Evaluation of historical production and performance prediction of shale oil wells are critical for operating companies to manage unconventional oil fields. Production from oil shale in North America is increasing significantly due to the recent development in hydraulic fracturing technology, favorable oil price to justify development and production, along with some policy support from the regulatory and local governments among other things. However, managing sustainable productions from such assets is always a challenge for the operating companies. One of the challenges is to analyze historical production and predict future performance for such oil wells. Over the past few years, many methods have been proposed to analyze shale well production data to address these challenges.
In this study, four well performance models are selected after an extensive literature review. These four models, the stretched exponential production decline (SEPD) model (Valko and Lee, 2010), the Duong model (Duong, 2011), the fracture flow model with a constant coefficient, and the traditional Arps models (Arps, 1945) are evaluated against well production data from eight oil wells in the Bakken and the Niobrara shale. The production history of these wells ranges from 7 to 10 years and the maximum monthly production rate ranges from 7,500 Bbl to 13,000 Bbl.
This study demonstrates that in certain situations, the performances of the mentioned four models are either not satisfactory to match actual production data or difficult to use. A new well performance prediction method - modified fracture flow model with variable coefficient (MFF) is proposed and evaluated with production data along with the other four models. Steps on how to use the MFF model are given. The results of this study can be used as guidelines for choosing appropriate models for horizontal shale oil wells.

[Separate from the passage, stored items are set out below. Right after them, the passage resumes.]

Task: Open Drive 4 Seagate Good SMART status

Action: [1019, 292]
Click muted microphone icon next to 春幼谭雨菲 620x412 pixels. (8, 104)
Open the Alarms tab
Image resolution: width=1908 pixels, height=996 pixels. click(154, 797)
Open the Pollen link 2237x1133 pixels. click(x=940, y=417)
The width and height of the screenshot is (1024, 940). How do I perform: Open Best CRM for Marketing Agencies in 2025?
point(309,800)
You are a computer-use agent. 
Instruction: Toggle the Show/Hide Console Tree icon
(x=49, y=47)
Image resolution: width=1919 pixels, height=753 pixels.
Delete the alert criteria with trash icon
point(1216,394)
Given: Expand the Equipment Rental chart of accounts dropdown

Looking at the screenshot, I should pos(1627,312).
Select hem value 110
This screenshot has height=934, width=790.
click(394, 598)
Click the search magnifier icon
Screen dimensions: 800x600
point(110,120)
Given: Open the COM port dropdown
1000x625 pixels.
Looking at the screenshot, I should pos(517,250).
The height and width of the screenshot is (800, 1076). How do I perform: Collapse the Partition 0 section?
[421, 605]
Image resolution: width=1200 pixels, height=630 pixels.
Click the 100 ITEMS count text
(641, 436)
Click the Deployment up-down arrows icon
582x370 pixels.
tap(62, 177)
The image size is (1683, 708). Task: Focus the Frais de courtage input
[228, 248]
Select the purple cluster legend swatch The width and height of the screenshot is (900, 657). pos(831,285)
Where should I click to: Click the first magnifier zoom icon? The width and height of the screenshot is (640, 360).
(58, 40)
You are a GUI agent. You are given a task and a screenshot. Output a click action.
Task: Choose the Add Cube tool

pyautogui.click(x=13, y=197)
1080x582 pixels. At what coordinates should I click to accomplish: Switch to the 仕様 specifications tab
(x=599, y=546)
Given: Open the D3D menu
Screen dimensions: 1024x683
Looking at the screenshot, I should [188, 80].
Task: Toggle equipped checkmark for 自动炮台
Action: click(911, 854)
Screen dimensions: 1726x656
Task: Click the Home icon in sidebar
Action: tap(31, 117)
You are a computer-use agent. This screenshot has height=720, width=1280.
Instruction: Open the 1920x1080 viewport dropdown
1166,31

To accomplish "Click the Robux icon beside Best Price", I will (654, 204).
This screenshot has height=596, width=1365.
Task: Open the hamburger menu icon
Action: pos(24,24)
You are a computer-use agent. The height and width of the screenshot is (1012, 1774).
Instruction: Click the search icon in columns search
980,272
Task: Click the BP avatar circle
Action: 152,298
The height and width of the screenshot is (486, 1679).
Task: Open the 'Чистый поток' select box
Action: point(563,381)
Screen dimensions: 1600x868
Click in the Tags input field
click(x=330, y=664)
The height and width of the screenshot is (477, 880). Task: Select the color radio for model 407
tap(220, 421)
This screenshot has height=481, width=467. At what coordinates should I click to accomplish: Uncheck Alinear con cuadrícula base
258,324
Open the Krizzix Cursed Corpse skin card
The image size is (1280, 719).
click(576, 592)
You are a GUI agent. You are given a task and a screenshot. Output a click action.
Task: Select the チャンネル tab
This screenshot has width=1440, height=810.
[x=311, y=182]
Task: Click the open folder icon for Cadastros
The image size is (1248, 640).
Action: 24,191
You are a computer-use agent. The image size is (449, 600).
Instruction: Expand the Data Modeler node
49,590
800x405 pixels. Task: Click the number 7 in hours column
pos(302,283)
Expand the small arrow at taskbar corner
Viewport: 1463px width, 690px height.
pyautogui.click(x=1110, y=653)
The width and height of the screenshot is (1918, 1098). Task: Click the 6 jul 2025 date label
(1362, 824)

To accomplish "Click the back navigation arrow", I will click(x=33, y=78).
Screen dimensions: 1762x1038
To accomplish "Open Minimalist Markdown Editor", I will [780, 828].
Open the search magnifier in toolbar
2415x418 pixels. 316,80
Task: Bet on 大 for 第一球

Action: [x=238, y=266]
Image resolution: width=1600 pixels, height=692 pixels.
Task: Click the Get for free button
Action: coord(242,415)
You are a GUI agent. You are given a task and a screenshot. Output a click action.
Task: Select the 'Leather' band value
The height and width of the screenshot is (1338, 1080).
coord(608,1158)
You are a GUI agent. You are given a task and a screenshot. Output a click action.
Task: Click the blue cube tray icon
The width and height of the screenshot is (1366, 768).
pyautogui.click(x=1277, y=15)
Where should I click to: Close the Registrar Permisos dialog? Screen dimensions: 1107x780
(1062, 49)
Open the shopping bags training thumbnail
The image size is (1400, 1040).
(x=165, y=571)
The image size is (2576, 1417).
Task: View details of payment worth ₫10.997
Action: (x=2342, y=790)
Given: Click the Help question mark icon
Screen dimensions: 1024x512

Decline curve analysis is commonly used for the prediction of future production and reserves estimation of wells when production data are available. The commonly used decline curves are exponential and hyperbolic (Arps, 1945). In unconventional reservoirs, people often find that the estimation from exponential or hyperbolic decline curves can deviate significantly from the actual production trend. With the increasing development of unconventional reservoirs, forecasting production and estimating reserves accurately for these resources has become more urgent and more important.